##### Excerpt
That Darn Memory Bus

Among the entire GTX 600 family, the GTX 660 Ti’s one unique feature is its memory controller layout. NVIDIA built GK104 with 4 memory controllers, each 64 bits wide, giving the entire GPU a combined memory bus width of 256 bits. These memory controllers are tied into the ROPs and L2 cache, with each controller forming part of a ROP partition containing 8 ROPs (or rather 1 ROP unit capable of processing 8 operations), 128KB of L2 cache, and the memory controller. To disable any of those things means taking out a whole ROP partition, which is exactly what NVIDIA has done.

The impact on the ROPs and the L2 cache is rather straightforward – render operation throughput is reduced by 25% and there’s 25% less L2 cache to store data in – but the loss of the memory controller is a much tougher concept to deal with. This goes for both NVIDIA on the design end and for consumers on the usage end.

256 is a nice power-of-two number. For video cards with power-of-two memory bus widths, it’s very easy to equip them with a similarly power-of-two memory capacity such as 1GB, 2GB, or 4GB of memory. For various minor technical reasons (mostly the sanity of the engineers), GPU manufacturers like sticking to power-of-two memory busses. And while this is by no means a true design constraint in video card manufacturing, there are ramifications for skipping from it.

The biggest consequence of deviating from a power-of-two memory bus is that under normal circumstances this leads to a card’s memory capacity not lining up with the bulk of the cards on the market. To use the GTX 500 series as an example, NVIDIA had 1.5GB of memory on the GTX 580 at a time when the common Radeon HD 5870 had 1GB, giving NVIDIA a 512MB advantage. Later on however the common Radeon HD 6970 had 2GB of memory, leaving NVIDIA behind by 512MB. This also had one additional consequence for NVIDIA: they needed 12 memory chips where AMD needed 8, which generally inflates the bill of materials more than the price of higher speed memory in a narrower design does. This ended up not being a problem for the GTX 580 since 1.5GB was still plenty of memory for 2010/2011 and the high pricetag could easily absorb the BoM hit, but this is not always the case.

Because NVIDIA has disabled a ROP partition on GK104 in order to make the GTX 660 Ti, they’re dropping from a power-of-two 256bit bus to an off-size 192bit bus. Under normal circumstances this means that they’d need to either reduce the amount of memory on the card from 2GB to 1.5GB, or double it to 3GB. The former is undesirable for competitive reasons (AMD has 2GB cards below the 660 Ti and 3GB cards above) not to mention the fact that 1.5GB is too small for a $300 card in 2012. The latter on the other hand incurs the BoM hit as NVIDIA moves from 8 memory chips to 12 memory chips, a scenario that the lower margin GTX 660 Ti can’t as easily absorb, not to mention how silly it would be for a GTX 680 to have less memory than a GTX 660 Ti.

Rather than take the usual route NVIDIA is going to take their own 3rd route: put 2GB of memory on the GTX 660 Ti anyhow. By putting more memory on one controller than the other two – in effect breaking the symmetry of the memory banks – NVIDIA can have 2GB of memory attached to a 192bit memory bus. This is a technique that NVIDIA has had available to them for quite some time, but it’s also something they rarely pull out and only use it when necessary.
##########
Goal -
Answer from the GTX 660 Ti memory bus text above:
1. How much L2 cache does each ROP partition contain?
2. How much memory did the common Radeon HD 5870 have?
3. What is the width of the GTX 660 Ti's memory bus?
##### Dataset content
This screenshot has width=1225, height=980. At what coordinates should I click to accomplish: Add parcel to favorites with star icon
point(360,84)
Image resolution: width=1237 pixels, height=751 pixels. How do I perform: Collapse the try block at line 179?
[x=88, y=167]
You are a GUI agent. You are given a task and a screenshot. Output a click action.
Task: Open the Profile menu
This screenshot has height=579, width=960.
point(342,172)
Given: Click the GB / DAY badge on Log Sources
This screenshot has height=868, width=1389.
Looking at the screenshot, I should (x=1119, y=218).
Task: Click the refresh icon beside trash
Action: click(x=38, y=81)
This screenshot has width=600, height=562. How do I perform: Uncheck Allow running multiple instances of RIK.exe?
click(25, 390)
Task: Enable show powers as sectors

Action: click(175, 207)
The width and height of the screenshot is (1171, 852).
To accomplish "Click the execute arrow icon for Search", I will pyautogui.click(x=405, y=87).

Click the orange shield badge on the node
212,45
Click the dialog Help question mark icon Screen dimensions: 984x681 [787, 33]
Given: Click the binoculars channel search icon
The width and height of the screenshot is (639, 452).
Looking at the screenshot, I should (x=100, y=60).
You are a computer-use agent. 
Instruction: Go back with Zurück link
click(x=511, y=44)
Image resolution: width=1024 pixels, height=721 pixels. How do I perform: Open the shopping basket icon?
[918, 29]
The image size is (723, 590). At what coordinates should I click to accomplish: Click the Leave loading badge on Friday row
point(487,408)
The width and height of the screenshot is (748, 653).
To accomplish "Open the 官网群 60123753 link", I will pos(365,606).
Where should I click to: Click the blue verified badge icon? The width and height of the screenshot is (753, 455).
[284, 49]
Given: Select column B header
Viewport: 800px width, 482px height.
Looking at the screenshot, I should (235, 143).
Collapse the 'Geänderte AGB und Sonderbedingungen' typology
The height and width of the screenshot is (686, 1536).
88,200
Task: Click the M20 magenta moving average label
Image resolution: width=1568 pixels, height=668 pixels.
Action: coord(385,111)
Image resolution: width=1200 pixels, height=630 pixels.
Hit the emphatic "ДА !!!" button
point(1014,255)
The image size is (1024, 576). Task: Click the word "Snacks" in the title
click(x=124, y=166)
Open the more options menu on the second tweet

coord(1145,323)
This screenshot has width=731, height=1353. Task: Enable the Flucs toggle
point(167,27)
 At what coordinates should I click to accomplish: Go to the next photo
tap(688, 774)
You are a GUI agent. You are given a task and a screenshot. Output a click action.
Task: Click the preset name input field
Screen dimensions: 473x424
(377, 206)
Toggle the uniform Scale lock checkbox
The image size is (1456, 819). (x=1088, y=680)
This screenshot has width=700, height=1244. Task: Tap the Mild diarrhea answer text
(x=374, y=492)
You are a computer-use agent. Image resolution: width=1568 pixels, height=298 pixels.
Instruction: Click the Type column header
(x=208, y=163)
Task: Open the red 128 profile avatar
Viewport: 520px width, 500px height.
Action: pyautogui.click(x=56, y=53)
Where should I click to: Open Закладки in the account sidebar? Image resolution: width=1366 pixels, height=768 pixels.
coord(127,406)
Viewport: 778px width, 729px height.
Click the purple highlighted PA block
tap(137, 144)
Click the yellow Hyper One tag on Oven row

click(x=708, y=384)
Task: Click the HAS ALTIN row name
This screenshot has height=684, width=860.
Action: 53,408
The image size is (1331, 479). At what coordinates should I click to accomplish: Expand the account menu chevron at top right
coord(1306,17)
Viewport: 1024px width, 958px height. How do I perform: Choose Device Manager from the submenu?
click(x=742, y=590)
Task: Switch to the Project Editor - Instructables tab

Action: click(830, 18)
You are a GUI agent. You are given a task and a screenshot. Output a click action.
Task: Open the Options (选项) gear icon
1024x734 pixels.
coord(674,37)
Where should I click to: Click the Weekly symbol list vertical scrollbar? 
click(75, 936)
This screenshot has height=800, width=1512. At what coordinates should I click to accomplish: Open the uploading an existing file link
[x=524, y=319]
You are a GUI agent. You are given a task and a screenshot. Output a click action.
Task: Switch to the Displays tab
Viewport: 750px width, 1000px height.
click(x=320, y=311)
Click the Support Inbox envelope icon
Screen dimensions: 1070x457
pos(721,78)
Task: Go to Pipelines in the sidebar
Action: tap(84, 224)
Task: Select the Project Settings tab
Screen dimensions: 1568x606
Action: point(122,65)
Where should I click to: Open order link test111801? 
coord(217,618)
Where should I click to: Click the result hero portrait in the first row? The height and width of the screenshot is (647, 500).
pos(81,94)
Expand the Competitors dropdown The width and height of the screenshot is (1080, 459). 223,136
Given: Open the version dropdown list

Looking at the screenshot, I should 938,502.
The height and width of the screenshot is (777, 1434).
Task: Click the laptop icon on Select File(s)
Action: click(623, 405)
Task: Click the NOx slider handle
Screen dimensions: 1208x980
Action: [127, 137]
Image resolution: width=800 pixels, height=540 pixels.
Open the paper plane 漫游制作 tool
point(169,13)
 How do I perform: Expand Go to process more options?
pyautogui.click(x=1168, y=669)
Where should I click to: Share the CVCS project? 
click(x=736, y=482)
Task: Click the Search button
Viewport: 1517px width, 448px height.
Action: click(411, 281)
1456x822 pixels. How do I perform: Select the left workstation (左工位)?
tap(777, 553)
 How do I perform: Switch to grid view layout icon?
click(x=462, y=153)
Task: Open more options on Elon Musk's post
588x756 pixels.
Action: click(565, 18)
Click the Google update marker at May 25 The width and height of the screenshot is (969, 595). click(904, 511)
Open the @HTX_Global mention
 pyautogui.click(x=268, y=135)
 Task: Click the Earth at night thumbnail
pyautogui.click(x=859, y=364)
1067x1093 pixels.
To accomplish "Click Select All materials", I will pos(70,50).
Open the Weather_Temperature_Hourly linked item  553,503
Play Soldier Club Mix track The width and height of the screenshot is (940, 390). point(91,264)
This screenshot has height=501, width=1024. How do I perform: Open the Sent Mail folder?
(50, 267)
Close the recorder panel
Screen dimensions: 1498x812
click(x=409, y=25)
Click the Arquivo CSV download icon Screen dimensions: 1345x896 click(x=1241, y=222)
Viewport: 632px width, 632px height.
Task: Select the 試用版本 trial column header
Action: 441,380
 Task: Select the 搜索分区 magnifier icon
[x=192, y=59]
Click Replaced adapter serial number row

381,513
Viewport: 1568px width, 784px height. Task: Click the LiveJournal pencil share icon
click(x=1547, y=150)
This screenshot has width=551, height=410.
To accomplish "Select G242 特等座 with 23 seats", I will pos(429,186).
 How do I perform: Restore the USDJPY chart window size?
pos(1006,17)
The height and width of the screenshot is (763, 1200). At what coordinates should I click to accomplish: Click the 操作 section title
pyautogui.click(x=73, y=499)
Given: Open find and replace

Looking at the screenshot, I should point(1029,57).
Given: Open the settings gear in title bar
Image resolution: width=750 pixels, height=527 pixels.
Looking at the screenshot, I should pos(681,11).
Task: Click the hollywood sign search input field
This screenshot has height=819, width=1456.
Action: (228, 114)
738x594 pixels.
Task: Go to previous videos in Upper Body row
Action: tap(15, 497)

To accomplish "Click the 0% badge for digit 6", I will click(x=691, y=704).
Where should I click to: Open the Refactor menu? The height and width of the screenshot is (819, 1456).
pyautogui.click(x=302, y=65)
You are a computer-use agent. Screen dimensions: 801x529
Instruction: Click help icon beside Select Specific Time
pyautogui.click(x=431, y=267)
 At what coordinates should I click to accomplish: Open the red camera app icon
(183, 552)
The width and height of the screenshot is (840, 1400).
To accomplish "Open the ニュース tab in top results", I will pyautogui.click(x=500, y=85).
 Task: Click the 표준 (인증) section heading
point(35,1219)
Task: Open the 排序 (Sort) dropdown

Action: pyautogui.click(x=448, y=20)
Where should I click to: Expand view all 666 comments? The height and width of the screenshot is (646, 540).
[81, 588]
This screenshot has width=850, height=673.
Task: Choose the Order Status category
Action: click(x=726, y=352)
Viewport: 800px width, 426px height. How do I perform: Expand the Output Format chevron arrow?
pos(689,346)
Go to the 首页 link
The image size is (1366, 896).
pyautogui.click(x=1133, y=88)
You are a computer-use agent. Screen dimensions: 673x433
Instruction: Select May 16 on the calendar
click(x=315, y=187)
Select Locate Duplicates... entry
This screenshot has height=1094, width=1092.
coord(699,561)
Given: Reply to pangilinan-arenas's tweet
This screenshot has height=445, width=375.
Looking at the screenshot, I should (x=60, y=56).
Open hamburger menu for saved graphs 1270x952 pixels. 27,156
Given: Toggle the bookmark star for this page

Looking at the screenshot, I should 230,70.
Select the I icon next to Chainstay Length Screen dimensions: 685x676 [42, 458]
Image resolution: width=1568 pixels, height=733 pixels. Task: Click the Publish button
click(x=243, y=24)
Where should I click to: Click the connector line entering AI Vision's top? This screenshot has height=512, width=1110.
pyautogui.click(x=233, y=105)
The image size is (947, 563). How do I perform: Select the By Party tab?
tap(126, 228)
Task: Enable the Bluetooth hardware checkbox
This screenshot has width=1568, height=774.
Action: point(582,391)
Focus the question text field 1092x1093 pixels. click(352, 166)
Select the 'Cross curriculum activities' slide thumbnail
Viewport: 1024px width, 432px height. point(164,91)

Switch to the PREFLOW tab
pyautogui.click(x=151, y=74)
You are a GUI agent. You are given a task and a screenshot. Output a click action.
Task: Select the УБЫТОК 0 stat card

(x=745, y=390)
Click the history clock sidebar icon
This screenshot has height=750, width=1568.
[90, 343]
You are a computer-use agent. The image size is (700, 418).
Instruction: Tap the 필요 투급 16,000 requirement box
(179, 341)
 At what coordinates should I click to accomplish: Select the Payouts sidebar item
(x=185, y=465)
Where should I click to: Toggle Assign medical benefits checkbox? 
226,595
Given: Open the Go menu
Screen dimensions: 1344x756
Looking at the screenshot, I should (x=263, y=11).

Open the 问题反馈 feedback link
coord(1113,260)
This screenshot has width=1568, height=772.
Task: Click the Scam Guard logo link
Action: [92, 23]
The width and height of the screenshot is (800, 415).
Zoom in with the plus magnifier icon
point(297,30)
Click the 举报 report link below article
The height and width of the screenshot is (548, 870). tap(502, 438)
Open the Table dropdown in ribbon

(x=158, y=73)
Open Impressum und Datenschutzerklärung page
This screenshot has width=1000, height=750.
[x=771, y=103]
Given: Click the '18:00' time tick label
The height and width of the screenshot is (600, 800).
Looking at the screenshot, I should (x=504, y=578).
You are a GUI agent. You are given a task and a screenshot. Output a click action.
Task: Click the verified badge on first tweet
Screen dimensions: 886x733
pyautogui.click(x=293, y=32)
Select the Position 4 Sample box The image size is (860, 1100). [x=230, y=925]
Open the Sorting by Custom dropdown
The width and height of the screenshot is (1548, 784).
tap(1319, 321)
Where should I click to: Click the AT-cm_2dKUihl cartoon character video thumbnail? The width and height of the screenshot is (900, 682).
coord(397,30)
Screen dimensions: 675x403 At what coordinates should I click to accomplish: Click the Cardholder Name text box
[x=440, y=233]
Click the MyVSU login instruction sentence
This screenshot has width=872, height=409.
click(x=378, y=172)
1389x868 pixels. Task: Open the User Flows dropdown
##########
Result for this exercise -
1. 128KB
2. 1GB
3. 192 bits